→ **Required work**: Take the entries below and print only the lines from the one with "Open 'Emily added" through the one with "The width and height of the screenshot is (924, 578).", exactly as they stand, both ends included.

————

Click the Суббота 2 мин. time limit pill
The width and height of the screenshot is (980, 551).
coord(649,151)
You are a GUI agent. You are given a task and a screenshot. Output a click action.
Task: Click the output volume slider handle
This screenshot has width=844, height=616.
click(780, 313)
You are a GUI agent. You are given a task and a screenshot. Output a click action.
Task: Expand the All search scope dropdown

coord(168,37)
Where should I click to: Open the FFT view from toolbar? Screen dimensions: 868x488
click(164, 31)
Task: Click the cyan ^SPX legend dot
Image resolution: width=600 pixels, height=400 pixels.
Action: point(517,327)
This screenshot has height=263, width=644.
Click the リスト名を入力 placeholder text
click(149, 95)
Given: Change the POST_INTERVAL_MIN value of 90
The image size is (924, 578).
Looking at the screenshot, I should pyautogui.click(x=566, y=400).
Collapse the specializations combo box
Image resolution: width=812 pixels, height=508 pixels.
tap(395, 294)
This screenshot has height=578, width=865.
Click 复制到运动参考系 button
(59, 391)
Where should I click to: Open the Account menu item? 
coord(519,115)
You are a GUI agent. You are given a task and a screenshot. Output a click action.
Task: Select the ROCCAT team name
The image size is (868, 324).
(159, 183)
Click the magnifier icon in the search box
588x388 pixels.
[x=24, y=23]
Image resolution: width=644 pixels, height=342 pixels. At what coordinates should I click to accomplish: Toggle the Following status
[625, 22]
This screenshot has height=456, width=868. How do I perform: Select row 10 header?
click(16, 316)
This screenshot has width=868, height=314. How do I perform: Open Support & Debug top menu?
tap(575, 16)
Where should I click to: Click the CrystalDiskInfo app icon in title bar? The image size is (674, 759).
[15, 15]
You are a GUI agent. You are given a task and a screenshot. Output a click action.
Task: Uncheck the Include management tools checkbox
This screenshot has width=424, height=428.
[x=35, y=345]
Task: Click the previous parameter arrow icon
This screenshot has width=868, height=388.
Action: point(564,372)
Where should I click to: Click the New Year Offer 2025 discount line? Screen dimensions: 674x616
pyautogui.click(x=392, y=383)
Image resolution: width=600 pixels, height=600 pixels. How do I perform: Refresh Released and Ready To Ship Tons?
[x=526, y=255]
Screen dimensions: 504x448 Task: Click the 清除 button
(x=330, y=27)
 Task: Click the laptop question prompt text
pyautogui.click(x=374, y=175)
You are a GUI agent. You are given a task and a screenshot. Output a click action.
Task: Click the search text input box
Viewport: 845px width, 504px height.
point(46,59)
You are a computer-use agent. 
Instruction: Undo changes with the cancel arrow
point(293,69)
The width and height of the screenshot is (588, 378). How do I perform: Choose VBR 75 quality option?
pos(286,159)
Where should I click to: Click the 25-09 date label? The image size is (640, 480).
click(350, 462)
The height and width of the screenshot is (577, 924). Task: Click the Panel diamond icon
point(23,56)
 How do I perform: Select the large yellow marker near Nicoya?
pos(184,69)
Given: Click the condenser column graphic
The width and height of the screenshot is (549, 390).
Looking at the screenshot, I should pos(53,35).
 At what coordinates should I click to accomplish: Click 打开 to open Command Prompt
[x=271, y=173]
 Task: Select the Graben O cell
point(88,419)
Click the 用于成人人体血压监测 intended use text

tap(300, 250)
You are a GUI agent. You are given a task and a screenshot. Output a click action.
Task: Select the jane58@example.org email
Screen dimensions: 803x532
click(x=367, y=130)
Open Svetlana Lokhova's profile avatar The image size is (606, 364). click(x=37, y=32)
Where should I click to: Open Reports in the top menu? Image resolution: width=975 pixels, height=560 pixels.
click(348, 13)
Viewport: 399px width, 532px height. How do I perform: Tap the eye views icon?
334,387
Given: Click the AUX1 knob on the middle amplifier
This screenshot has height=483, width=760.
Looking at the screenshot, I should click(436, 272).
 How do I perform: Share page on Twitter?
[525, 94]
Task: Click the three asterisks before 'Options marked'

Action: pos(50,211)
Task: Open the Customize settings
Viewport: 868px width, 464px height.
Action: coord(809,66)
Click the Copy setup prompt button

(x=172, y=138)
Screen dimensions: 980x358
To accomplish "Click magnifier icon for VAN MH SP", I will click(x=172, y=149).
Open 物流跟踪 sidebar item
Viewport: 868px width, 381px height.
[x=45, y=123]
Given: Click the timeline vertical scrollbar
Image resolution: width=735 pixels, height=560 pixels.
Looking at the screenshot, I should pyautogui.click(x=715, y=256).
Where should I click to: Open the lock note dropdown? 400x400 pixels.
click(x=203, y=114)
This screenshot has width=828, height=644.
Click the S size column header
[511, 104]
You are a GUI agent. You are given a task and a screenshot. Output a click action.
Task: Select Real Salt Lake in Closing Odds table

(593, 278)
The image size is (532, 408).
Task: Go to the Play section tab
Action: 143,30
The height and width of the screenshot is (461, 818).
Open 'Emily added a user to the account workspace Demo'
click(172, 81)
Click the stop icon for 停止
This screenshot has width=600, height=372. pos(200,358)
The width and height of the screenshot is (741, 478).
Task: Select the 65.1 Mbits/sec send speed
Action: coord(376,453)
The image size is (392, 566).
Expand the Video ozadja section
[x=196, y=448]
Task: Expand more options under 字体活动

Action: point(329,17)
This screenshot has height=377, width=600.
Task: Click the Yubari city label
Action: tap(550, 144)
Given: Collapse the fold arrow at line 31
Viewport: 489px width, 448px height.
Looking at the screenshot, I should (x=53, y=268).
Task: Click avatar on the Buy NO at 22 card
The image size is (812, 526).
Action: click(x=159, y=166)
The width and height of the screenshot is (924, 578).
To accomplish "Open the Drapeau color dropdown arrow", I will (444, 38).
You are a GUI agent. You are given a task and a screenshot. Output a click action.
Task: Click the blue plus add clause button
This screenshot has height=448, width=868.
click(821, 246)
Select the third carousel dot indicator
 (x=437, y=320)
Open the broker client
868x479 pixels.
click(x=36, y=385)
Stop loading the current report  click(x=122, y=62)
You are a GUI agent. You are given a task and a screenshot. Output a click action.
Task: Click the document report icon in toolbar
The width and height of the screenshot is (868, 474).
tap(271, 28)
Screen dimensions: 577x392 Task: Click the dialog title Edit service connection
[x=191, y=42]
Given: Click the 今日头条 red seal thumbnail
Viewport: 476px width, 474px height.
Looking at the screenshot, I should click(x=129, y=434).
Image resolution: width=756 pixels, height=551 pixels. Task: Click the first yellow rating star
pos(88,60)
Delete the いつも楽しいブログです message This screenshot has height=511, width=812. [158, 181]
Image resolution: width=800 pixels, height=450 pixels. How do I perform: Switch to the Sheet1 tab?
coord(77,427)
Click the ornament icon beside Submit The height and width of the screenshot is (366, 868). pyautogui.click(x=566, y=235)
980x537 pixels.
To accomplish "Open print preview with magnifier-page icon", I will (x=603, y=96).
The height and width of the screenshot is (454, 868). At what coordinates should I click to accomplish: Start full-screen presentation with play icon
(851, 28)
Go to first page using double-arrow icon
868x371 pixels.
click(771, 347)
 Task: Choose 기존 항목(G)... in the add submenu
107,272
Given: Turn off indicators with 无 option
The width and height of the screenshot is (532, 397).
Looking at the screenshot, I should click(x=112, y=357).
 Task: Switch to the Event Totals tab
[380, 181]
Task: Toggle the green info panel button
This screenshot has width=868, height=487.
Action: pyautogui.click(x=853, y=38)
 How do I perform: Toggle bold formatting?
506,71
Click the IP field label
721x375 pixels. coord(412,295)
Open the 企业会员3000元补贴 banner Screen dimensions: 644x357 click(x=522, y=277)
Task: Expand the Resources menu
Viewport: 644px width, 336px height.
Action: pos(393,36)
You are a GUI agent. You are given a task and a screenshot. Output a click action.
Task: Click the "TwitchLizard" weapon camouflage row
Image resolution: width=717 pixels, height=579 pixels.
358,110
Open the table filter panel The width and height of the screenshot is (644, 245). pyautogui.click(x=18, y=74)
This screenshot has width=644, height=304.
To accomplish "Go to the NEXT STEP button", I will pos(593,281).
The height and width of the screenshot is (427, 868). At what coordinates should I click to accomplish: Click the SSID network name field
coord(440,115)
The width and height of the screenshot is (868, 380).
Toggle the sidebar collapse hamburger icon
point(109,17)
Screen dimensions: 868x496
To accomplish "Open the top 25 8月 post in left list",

————

→ **Solution for this problem**:
Open 'Emily added a user to the account workspace Demo'
click(172, 81)
Click the stop icon for 停止
This screenshot has width=600, height=372. pos(200,358)
The width and height of the screenshot is (741, 478).
Task: Select the 65.1 Mbits/sec send speed
Action: coord(376,453)
The image size is (392, 566).
Expand the Video ozadja section
[x=196, y=448]
Task: Expand more options under 字体活动

Action: point(329,17)
This screenshot has height=377, width=600.
Task: Click the Yubari city label
Action: tap(550, 144)
Given: Collapse the fold arrow at line 31
Viewport: 489px width, 448px height.
Looking at the screenshot, I should (x=53, y=268).
Task: Click avatar on the Buy NO at 22 card
The image size is (812, 526).
Action: click(x=159, y=166)
The width and height of the screenshot is (924, 578).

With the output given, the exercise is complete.